WHAT YOU ARE ASKED TO DO –
With the pictures omitted, output word for word the lines from the one containing "Screen dimensions: 938x803" through the end of the records.
── EXTRACTED ENTRIES ──
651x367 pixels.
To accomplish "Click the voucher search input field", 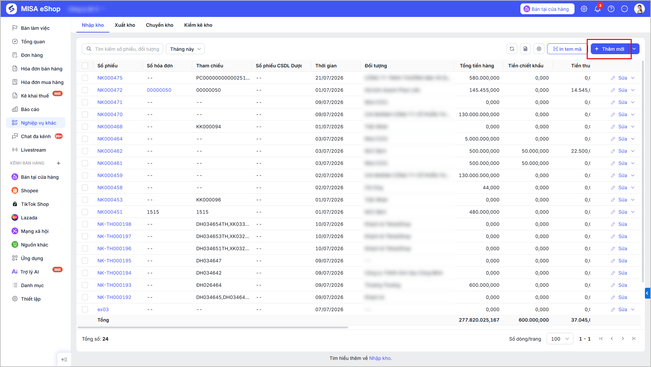I will (122, 49).
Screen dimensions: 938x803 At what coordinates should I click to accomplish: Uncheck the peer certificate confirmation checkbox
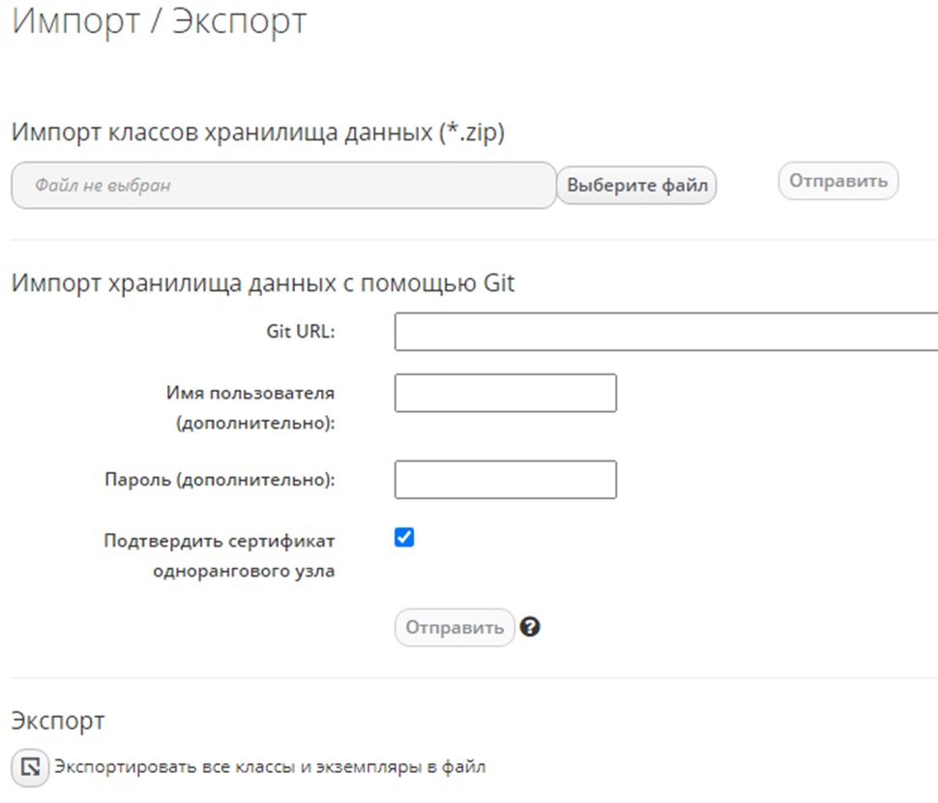click(404, 538)

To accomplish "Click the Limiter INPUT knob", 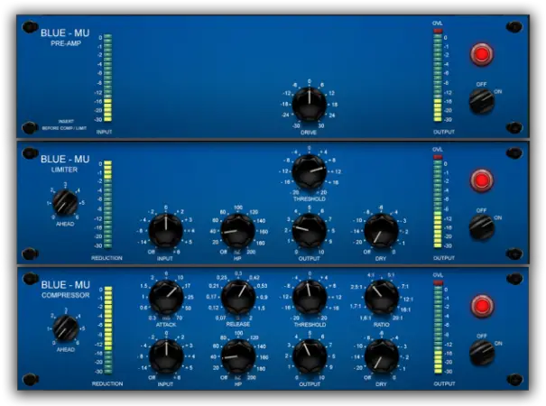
───
RESULT –
Screen dimensions: 938x803 At what coordinates should I click to accomplish: Uncheck the peer certificate confirmation checkbox
click(404, 538)

To accomplish "Click the Limiter INPUT knob", 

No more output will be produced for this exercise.